Behind the loosened calamus a new feather will have already been growing, known as a pin feather, and once the old feather falls out, this new feather can take anything from a few hours to several weeks to come through. Again, depending on the species and location of the original feather, an entire moult cycle i.e. full replacement of all feathers on one bird can take months. Ducks can go through an entire moult in 2 weeks, but pelicans can take 2 years.
Some birds change their colours completely as the breeding season approaches
Aside from a general moult to replace damaged or worn feathers, many birds go through specific moult cycles.
A bird is considered an adult once it moulted all of its juvenile feathers, and of course this will depend entirely on the species; our robin friend will experience its first full moult a year later, but some seabirds and raptors take a few years and several moults to shed their sub-adult plumage and finally show off their full adult colours.
All dressed up
Breeding season usually brings with it two types of moult – before and after. Some birds change their colours completely as the breeding season approaches, as their species dictates that an elaborate and showy courtship display has to take place before they can successfully breed. The black-tailed godwit, for example, has a mostly white and buff pale chest with a grey to brown back during the winter, but come the summer months these feathers are entirely replaced with a resplendent burnt coppery and rusty red / orange neck and chest, with richer browns and blacks coming through on the back, as well as several black bars running along the flanks. People who live in their wintering grounds never see this vibrant version, and vice versa for people who live in their breeding grounds; any who visit these opposite places can be forgiven for thinking it is an entirely different bird.

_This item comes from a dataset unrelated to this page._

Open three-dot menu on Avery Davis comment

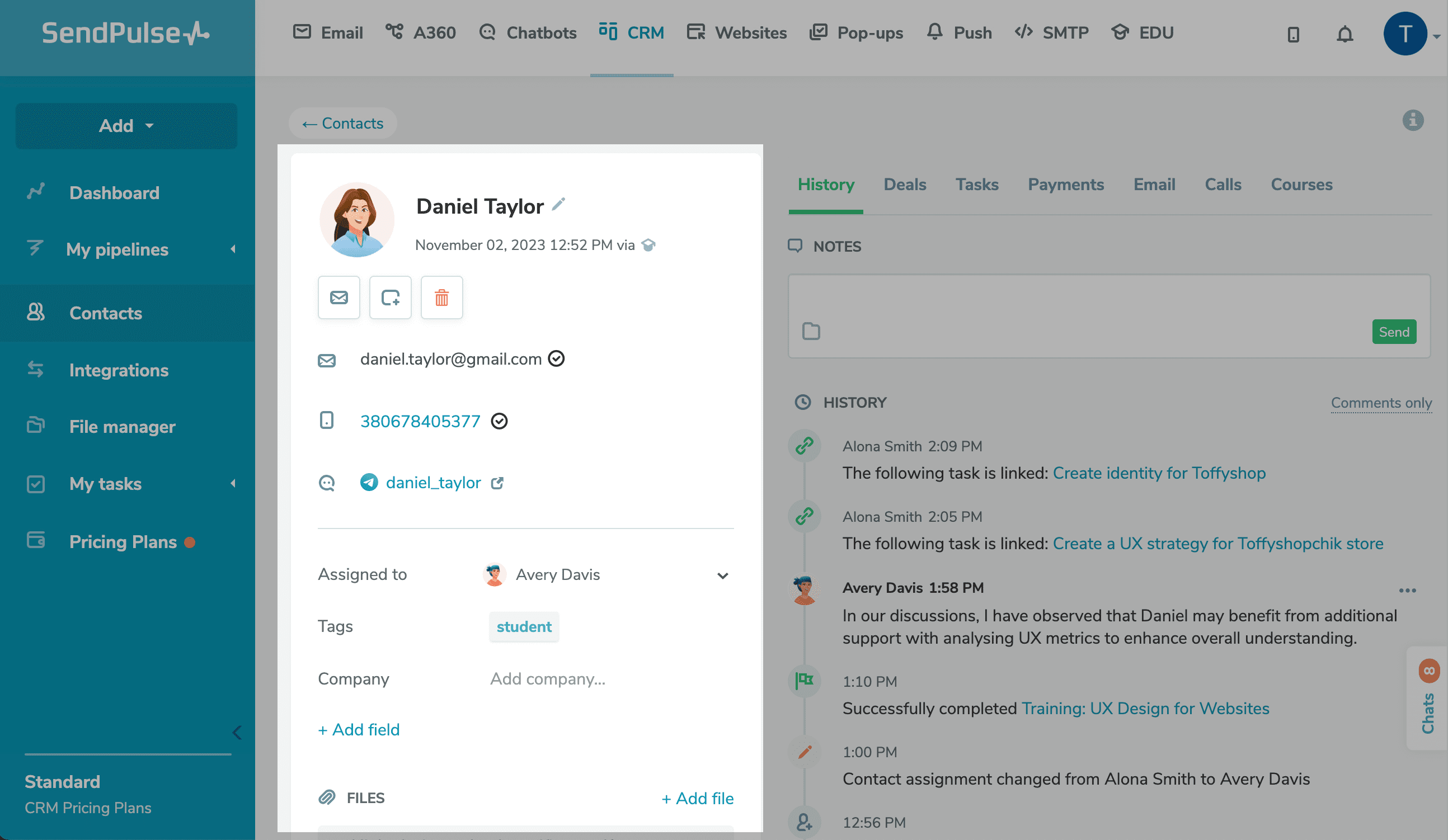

Being aware of the moult process can be very useful for us to not only correctly identify a bird, but also understand when a bird is young and learning the world, approaching or coming out of the breeding season, or preparing for migration, as moulting uses a lot of energy. This feather change won’t take place during the actual breeding season, nor when migration occurs, as they need all the energy they can get for those strenuous activities. The moult process is usually a very dangerous time for all birds; losing wing feathers, for instance, means birds need to be safe and have enough access to food to survive. You can help with any of your garden birds that are moulting by making sure they have enough food nearby, and going easy on the pruning or trimming of any bushes or trees you have. Birders often report sudden disappearances of birds at certain times of the year, and this could well be the reason why; if a bird knows it has a safe habitat to stay close to, you may get the chance to observe a bird at its most vulnerable and helping it through it at the same time.